**TASK DETAILS**
From the line that holds "Task: Click the Cut scissors icon" to the end of the records, reproduce every line exactly. No pictures.

**DATA RECORDS**
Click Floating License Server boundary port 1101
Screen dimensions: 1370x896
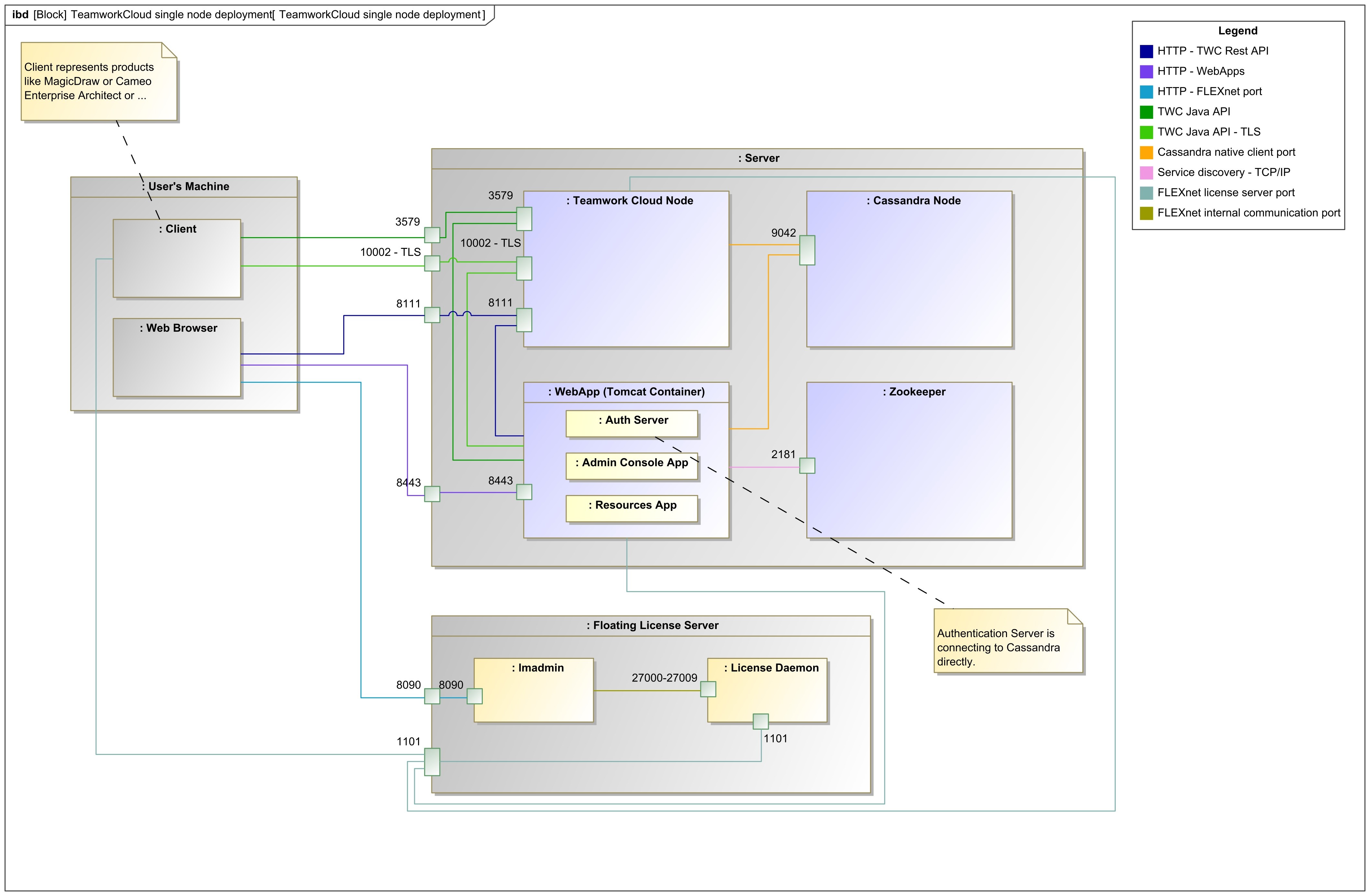432,761

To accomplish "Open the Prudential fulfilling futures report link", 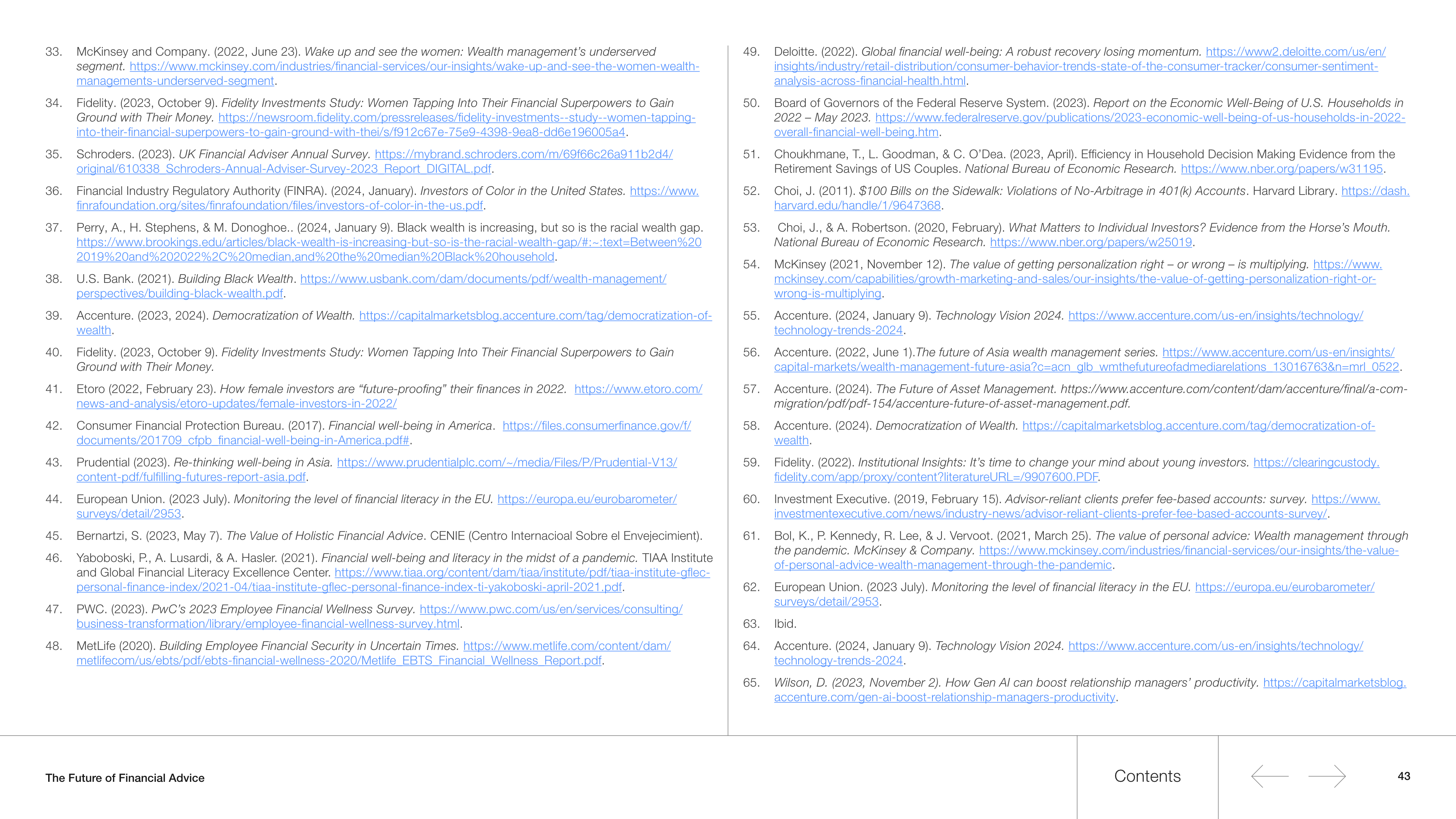I will click(x=507, y=463).
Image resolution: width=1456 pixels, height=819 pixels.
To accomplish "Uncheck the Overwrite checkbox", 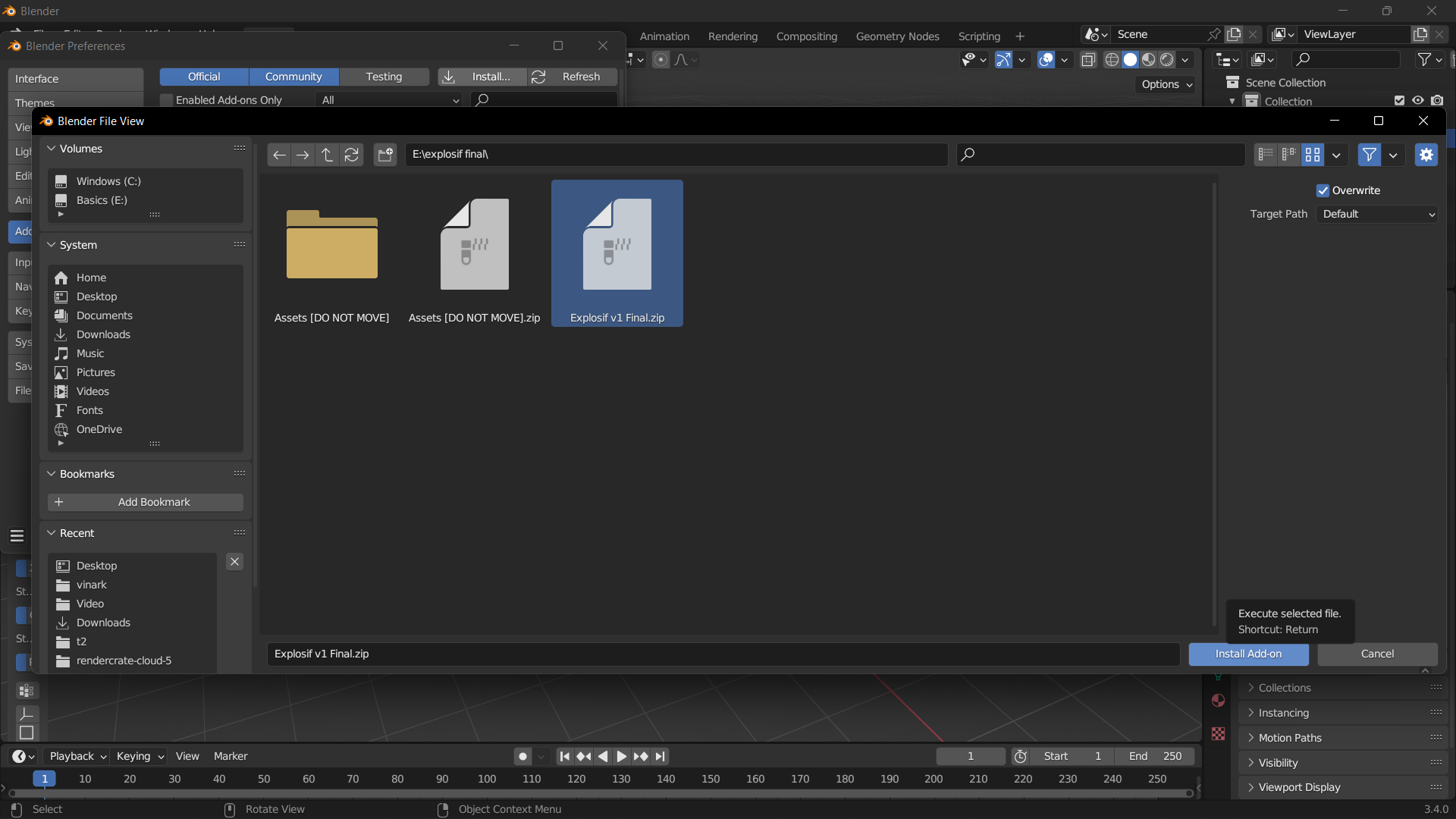I will point(1323,190).
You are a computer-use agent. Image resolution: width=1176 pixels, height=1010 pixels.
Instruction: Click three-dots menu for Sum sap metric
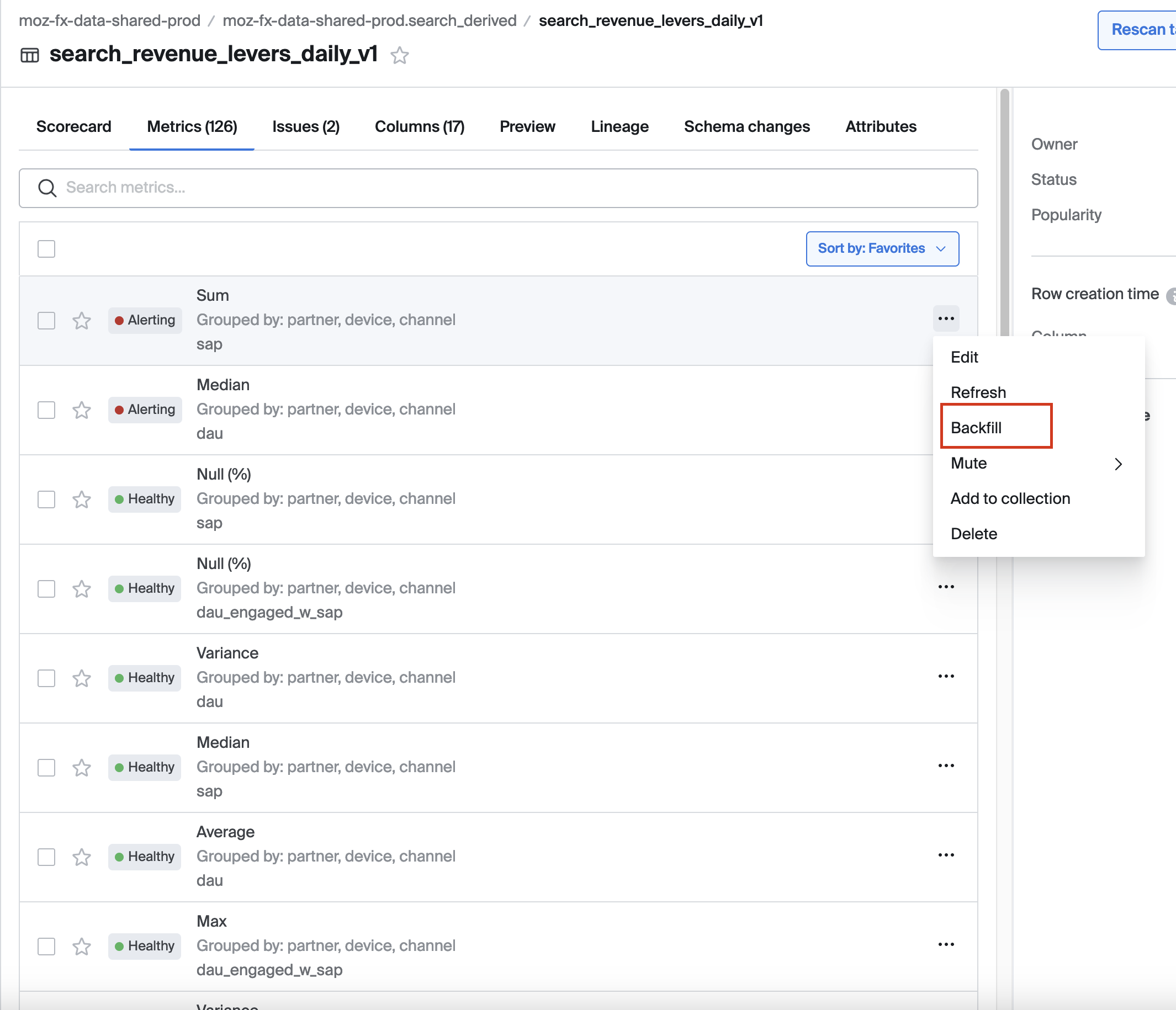click(x=946, y=319)
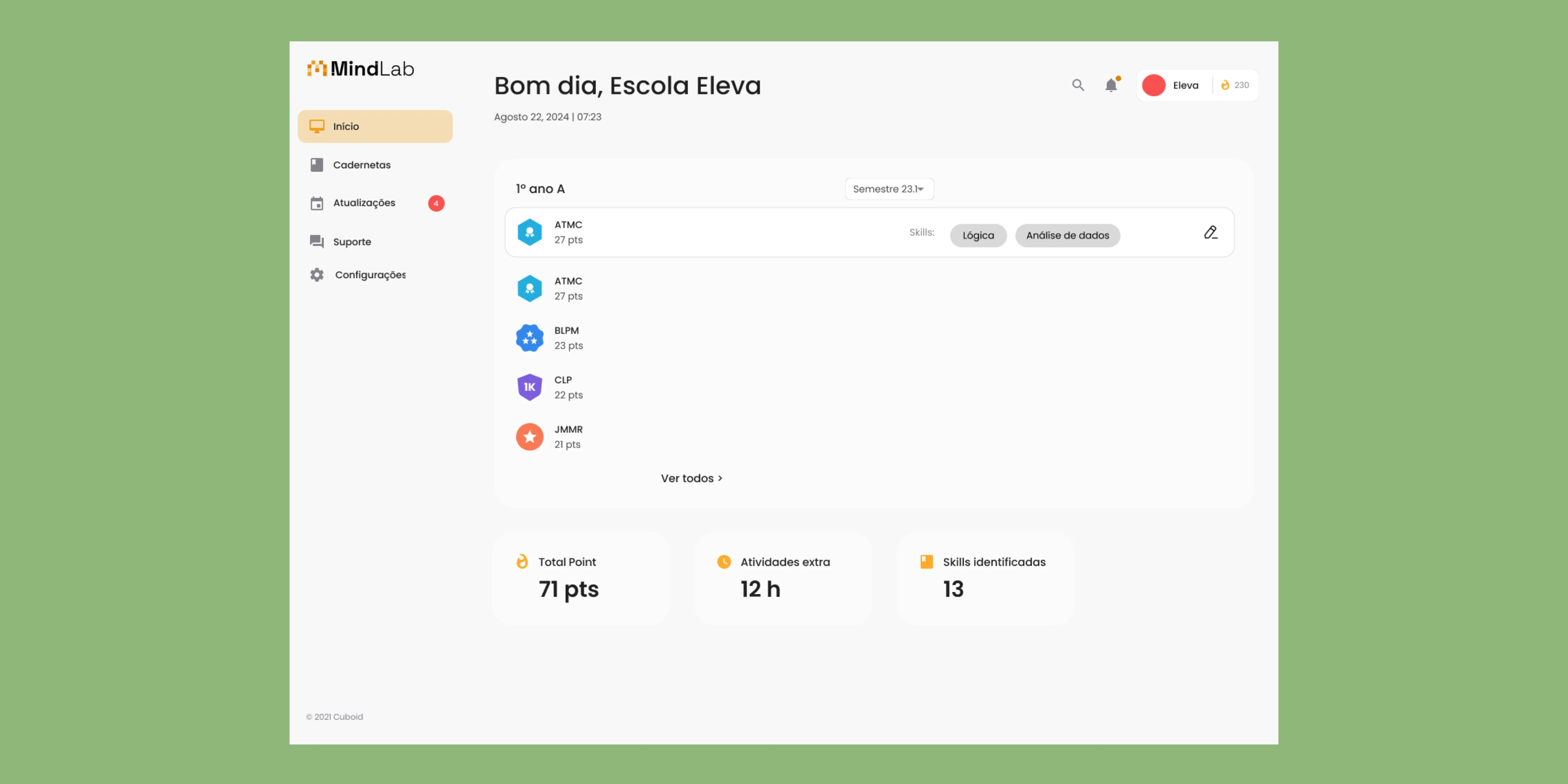Image resolution: width=1568 pixels, height=784 pixels.
Task: Click the flame points icon showing 230
Action: pyautogui.click(x=1225, y=85)
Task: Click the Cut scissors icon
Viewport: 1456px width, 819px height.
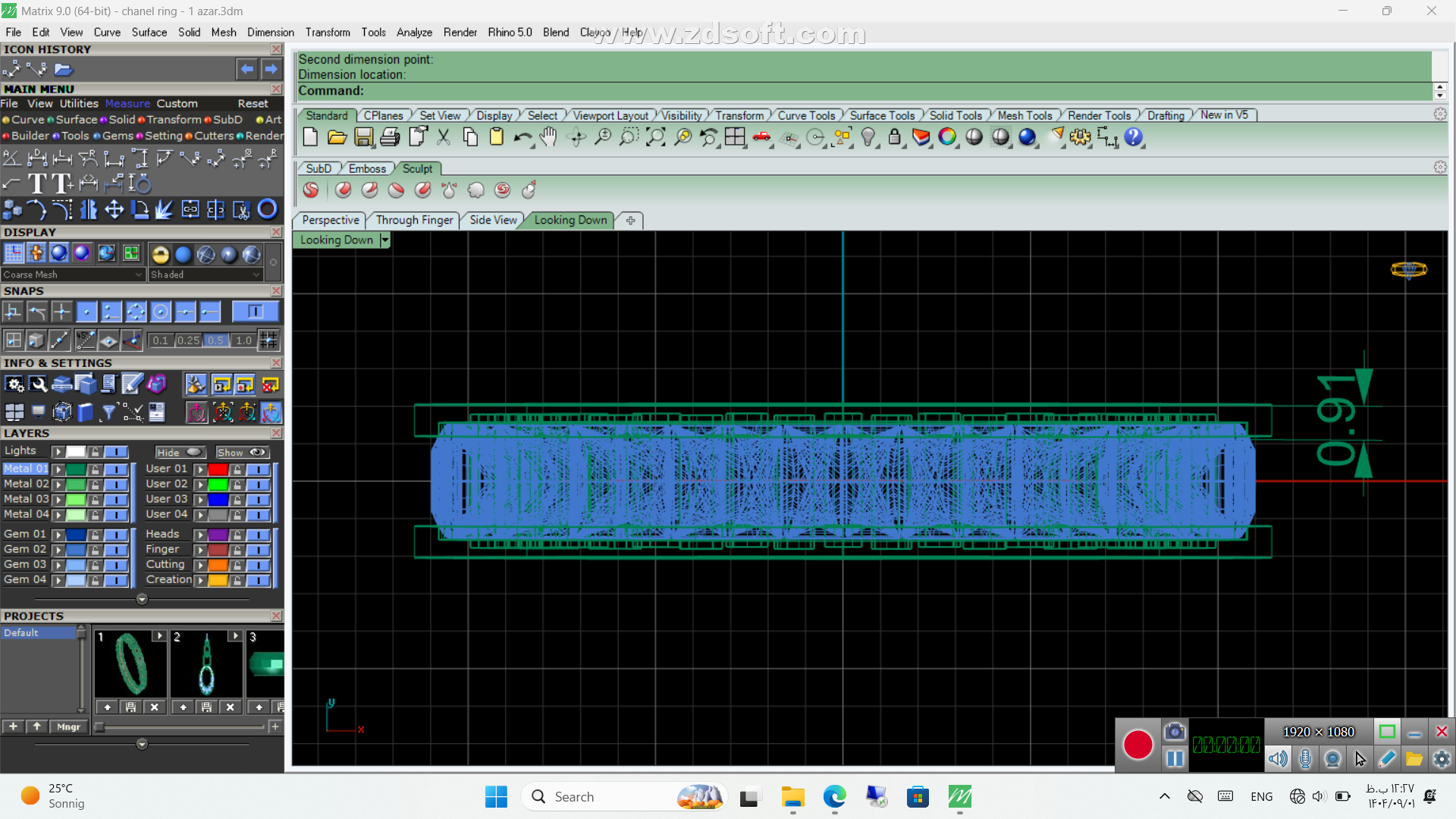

**RESULT BELOW**
Task: Click the Cut scissors icon
Viewport: 1456px width, 819px height.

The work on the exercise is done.